Seus métodos heterodoxos abarcavam escolarização doméstica e treinamentos sem pausas de xadrez por três períodos diários. “Nunca duvidei que o experimento daria certo”, sustenta László para Kennedy. Klara complementa: “Tabuleiro é barato”.
Acompanham-se os principais marcos da carreira de Judit desde sua estreia aos 6 anos em torneios. Ao lado das irmãs e da contemporânea Ildikó Mádl, fez história aos 12 anos derrotando pela primeira vez a equipe feminina soviética nas Olímpiadas de Xadrez de Tessalônica, Grécia, de 1988. No mesmo ano, Judit assumia a liderança do ranking mundial feminino, jamais perdendo o posto até a aposentadoria em 2014. Em 1991, aos 15 anos e 4 meses, ela se tornou a mais jovem Grande Mestre da história, superando o recorde de, deliciem-se, Bobby Fischer.
Três anos mais tarde, iniciava-se o duelo com Kasparov, ídolo maior de Judit: o mais jovem campeão mundial, em 1985, aos 22 anos, detentor do título, até 1993; líder do ranking global ininterruptamente até a aposentadoria, em 2005. Foi um começo e tanto, no torneio de Linares, Espanha, o “Wimbledon do xadrez”.
O campeão estava em vantagem quando inexplicavelmente voltou atrás num lance, apesar de ter soltado a peça, rompendo com uma das regras do jogo. A partida prosseguiu, Kasparov venceu, mas seu gesto foi registrado por uma câmera de TV. O escândalo explodiu, sem provocar nenhuma punição. Dias depois, Judit o abordou no lobby do hotel: “Como você pôde fazer isso comigo?”. A resposta de Kasparov foram três anos sem falar com Polgár e uma arrogante cobrança de “bons modos” numa entrevista televisiva.
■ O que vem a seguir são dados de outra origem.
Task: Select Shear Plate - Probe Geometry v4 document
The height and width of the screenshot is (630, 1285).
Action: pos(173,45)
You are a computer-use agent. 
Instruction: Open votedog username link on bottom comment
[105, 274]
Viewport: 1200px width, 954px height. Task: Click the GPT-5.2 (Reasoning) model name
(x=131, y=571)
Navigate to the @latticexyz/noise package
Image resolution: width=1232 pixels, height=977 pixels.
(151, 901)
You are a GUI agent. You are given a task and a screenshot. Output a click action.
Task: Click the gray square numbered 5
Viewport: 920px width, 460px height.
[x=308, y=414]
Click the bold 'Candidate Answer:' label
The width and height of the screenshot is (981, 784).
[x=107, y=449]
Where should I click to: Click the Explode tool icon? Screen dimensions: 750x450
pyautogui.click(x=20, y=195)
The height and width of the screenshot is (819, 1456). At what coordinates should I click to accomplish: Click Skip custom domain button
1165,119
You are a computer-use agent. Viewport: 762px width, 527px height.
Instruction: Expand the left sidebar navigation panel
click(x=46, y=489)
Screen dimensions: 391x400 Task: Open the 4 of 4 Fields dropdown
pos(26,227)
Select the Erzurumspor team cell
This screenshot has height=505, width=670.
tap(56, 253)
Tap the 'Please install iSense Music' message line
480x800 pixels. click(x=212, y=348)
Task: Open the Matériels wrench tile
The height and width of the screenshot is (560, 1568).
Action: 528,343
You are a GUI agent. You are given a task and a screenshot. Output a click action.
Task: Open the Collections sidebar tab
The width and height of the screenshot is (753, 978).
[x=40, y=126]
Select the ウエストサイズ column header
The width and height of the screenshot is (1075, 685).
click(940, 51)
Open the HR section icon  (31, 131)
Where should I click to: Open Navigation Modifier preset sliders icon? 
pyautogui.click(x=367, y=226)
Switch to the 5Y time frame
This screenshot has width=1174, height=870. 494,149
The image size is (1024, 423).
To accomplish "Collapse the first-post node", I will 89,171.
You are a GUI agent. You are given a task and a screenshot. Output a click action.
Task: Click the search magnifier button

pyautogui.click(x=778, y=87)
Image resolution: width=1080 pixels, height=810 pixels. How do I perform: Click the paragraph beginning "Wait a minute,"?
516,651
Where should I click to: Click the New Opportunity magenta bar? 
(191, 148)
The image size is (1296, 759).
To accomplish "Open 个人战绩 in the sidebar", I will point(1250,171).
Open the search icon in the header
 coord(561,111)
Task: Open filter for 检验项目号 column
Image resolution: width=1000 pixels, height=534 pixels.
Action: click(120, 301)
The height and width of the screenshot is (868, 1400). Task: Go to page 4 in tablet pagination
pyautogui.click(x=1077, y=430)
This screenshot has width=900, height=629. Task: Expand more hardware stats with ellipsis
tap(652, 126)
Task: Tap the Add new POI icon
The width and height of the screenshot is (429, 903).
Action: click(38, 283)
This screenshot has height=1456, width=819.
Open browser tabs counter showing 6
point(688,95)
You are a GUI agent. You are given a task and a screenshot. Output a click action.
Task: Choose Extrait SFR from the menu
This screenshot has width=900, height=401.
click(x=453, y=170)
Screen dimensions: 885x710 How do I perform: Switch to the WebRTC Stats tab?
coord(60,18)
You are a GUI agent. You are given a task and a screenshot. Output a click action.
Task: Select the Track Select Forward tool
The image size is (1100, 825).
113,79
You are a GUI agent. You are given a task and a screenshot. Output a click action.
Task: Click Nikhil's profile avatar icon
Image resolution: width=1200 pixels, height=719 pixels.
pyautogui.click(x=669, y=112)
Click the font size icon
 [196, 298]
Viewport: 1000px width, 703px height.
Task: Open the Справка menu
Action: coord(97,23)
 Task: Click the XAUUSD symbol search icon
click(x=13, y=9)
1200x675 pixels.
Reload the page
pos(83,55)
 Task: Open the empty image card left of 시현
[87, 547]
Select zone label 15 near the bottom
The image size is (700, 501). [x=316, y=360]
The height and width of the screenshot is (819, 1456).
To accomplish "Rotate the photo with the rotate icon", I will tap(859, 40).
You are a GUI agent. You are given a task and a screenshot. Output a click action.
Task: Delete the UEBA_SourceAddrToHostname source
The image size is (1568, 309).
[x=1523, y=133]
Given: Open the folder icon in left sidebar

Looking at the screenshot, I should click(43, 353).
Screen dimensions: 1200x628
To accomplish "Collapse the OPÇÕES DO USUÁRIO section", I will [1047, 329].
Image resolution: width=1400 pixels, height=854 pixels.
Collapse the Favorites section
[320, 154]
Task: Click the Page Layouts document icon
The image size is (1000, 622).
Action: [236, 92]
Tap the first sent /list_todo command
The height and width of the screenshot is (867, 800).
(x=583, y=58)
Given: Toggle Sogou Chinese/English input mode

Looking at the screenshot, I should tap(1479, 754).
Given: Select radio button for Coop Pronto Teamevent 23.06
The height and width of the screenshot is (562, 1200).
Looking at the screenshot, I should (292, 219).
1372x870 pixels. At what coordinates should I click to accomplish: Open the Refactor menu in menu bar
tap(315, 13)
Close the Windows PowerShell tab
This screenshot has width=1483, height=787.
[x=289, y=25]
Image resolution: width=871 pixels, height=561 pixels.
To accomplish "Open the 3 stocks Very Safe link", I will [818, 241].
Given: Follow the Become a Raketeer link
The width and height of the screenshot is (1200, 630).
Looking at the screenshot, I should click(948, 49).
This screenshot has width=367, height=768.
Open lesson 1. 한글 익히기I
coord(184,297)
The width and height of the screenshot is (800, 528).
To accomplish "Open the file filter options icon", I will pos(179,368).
O documentário reconstitui, com didatismo sem diluir a tensão, as demais partidas principais em que se confrontaram na década seguinte. O segundo embate, em 1996, superou 6 horas e meia de duração, com ambos desfilando o mesmo estilo agressivo. “Eu perdi pela pressão”, concedeu Judit.
Em 2001, numa revanche na mesma Linares, no 11º jogo entre eles, viria o primeiro empate. Um período de treino conjunto e convívio familiar numa praia na Croácia, à convite de Kasparov, aliviaria as tensões.
Em Moscou, no ano seguinte, na abertura da 15ª partida, ambos alteraram as tradicionais estratégias. Judit fez o que considerou sua melhor partida e concretizou o sonho de infância, não apenas vencendo como se tornando a primeira mulher a derrotar o líder do ranking.
“A Rainha do Xadrez” alcança assim seu apogeu, com eficácia na construção dramática a partir da “guerra dos sexos” e com até mais que isso na árdua e dinâmica solução de como tornar cinematograficamente envolvente um jogo tão estático e cerebral como uma partida de xadrez. Minimize-se, portanto, a escorregadela numa das cartelas finais. Não foi em 2003, após a vitória sobre Kasparov, mas sim em 1996 que Judit fez mais uma vez história, como a primeira mulher a ingressar numa das dez posições do topo do ranking, independentemente do gênero.
Nenhuma enxadrista conseguiu repetir-lhe o feito. Às vésperas de completar apenas 50 anos, em julho próximo, e mais de uma década após se aposentar, a coroa ainda a Judit Polgar pertence.